2020 – The Year of the Electric Car?

“Yes, my grandfather worked with Thomas
Edison on the electric car, and he sold electric cars at the 1900 World’s Fair in Paris.”
~ Al Jardine, The Beach Boys It turns out electric cars have been around
for a long time. The world’s first practical electric car
was driven along a Paris Street in 1881 – the Gustave Trouvé Tricycle. The first production electric car was built
in 1884 in London by English Inventor Thomas Parker. Actually, the first vehicle to break the 100km/h
speed barrier was a Belgian electric car, the Jamais Contente (pardon my French), driven
by Belgian race car driver Camille Jenatzy in 1899. In the early 1900s in America, 40% of vehicles
were steam-powered, 38% electric, and 22% gasoline. This is a picture of Thomas Edison posing
in front of an electric car in 1913. Actually, early American electric cars were
somewhat stigmatised by the perception that they were “women’s cars”. They didn’t require the user to change gears,
they didn’t have the smell, vibrations, and noise of petrol-powered cars, and they
didn’t require any effort to start (petrol-powered cars at the time relied on a hand crank). However, due to their slow speed, low range,
lack of charging infrastructure, and their expensive price tag, the electric vehicle
lost the race for automobile dominance. Thanks to the introduction of the mass production
of the Ford Model T by Henry Ford, the price of petrol-powered cars fell dramatically. They were more reliable, could travel a lot
further for cheaper, and cost only about half as much as an electric vehicle at that time. Petrol was king and consumer electric vehicles
were lost in the annals of history — Until recently that is. In 2006, Tesla Motors unveiled the ultra-sporty
Tesla Roadster having a decent range of almost 400km, but with the fairly hefty price tag
of US$98,950. It was never really going to reach a mass
market, but it did pique people’s interest.

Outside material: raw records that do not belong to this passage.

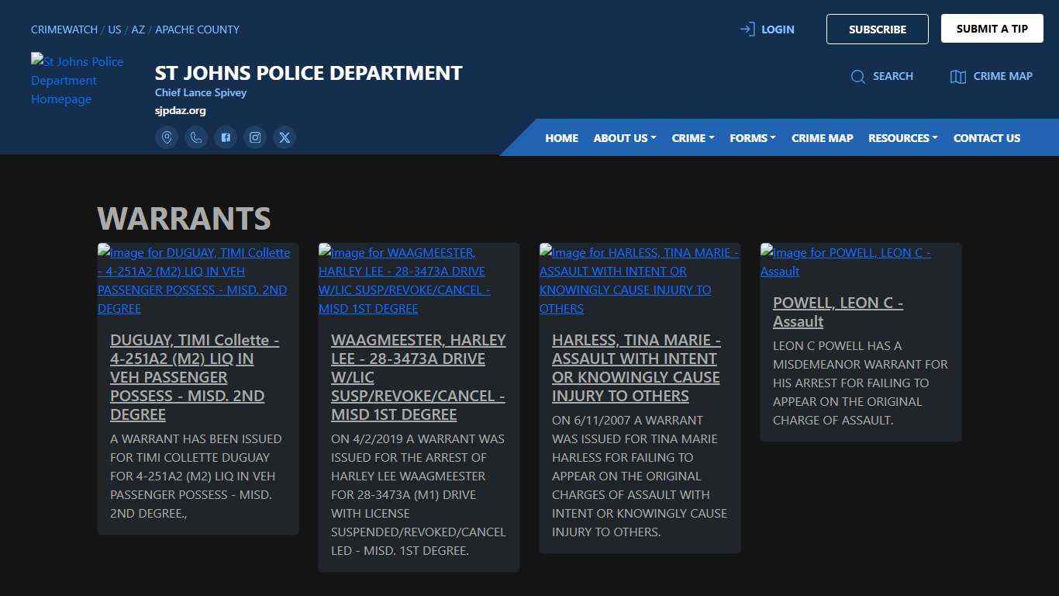Expand the ABOUT US dropdown
Viewport: 1059px width, 596px height.
point(623,137)
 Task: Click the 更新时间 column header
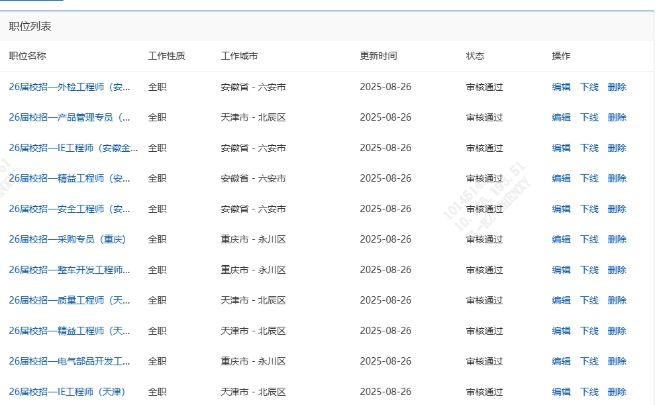[x=378, y=56]
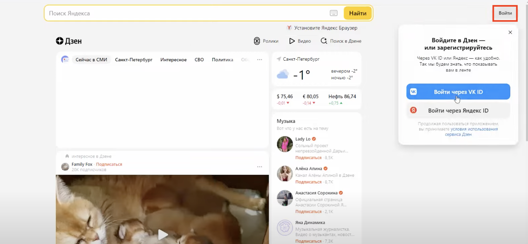Open Ролики short videos section

[266, 41]
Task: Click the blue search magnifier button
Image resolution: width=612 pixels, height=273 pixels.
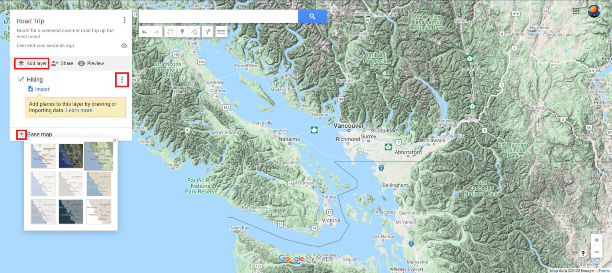Action: click(312, 16)
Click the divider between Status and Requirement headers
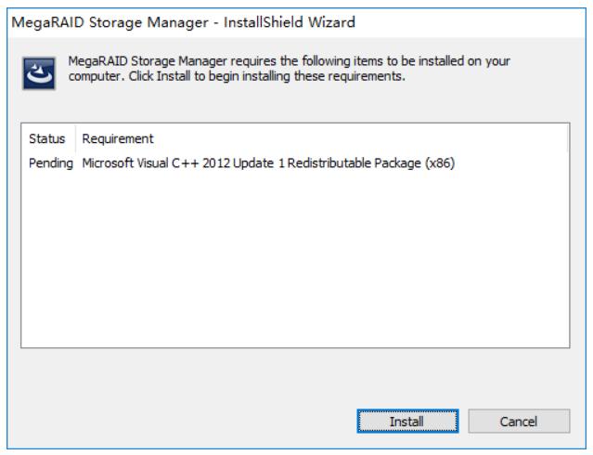Screen dimensions: 593x455 [x=76, y=138]
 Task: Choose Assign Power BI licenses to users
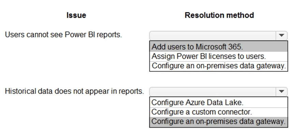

The Mitsubishi i-MiEV was released in Japan
in 2009, obviously targeting a much different audience, but at a price tag of $48,800 in
Australia, it was still seen as being too expensive for what you got and never really
made a dent in the market. One thing that history has taught us is that
price matters. If an electric vehicle is more expensive that
it’s petrol counterpart, then sales will be weak. Anyway, enough of the history lesson. Let’s jump forward to 2020. American company Tesla are actually scheduled
to roll out their very first Chinese-produced car in Shanghai today (that is, 30 December
2019). Obviously, the reason they’re producing
cars in China is for the cheap labour and production costs, plus the local tax incentives. The Model 3, which will be built in the factory,
will be priced from about US$50,000, so still not quite at a price level that will make
it a mass-market vehicle. However, it was the best-selling electric
vehicle in the US in 2019 by a long margin, making up 63% of all electric vehicle sales. But 2020 on the other hand, might just be
the year when things start to really shine for electric vehicles. Tesla predict that they’ll be able to reduce
the price of the Model 3 by about 20% in 2020 as it starts to use more locally-produced
components and reduces its costs. German automaker Volkswagen have announced
that they’re accelerating their move into electric cars. They predict they will achieve their goal
of 1 million electric cars per year two years earlier than planned, that is, they plan to
produce a million battery-powered cars in 2023 instead of 2025, and could potentially
reach 1.5 million cars per year by the end of 2025. That’s a lot of electric cars flooding the
market from a single company. VW are planning to raise their production
and increase the sales figures of their ID.3 model which should be priced at less than
€30,000 (so about AU$48,000). It’s said to have a range of up to 550 km,
so that will certainly curtail everyone’s range-anxiety fears. For the first time, Volkswagen have offered
pre-booking for the ID.3 with over 37,000 customers having reserved the car to date. Production of the ID.3 began last month from
VW’s massive Zwickau factory in Germany. But still, in my opinion, the price tag of
the ID.3 is a bit steep for a mass-market vehicle. I would suggest that it would have to come
down substantially before Volkswagen can really hit that 1-million-electric-cars-a-year figure. A similar-sized VW Golf can be bought for
about $25,000 in Australia, so who’s going to pay double that for the ID.3? It will take some massive market forces for
ordinary people to start buying electric cars instead of petrol ones. I might be wrong though. China, of course, are really going full steam
ahead when it comes to electric vehicle production. However, sales have fallen in recent months
partly due to the Chinese government significantly limiting their New Energy Vehicle incentives. Australia isn’t doing much better with the
Victorian and New South Wales governments considering introducing a tax on electric
vehicles. Why? Because electric vehicle owners won’t pay
fuel excise as they won’t be using fuel. Currently, that’s more than 41c per litre
which brings in something like $12 billion a year in revenue. If you drive an electric vehicle, the Government
misses out on the tax, so naturally, they want to recoup their losses by charging you
to drive. Not exactly the best way to encourage people
to use an electric car. One idea that is being bandied about is for
electric car owners to be slugged with a per-kilometre charge. That is, the more you drive, the more tax
you will pay, not dissimilar to the current fuel excise. In theory, the tax is designed to pay for
road maintenance and infrastructure, but in reality, it gets diverted to the federal budget’s
consolidated revenue fund. Anyway, what are your thoughts? Will 2020 be the year that the electric vehicle
market really takes off? What will it take for the average consumer
to make the switch? Are the vehicles still too expensive? Are governments compounding the issue by trying
to get their grubby little hands in on everything? Should we be rewarding electric vehicle owners,
not taxing them? Let me know your thoughts below.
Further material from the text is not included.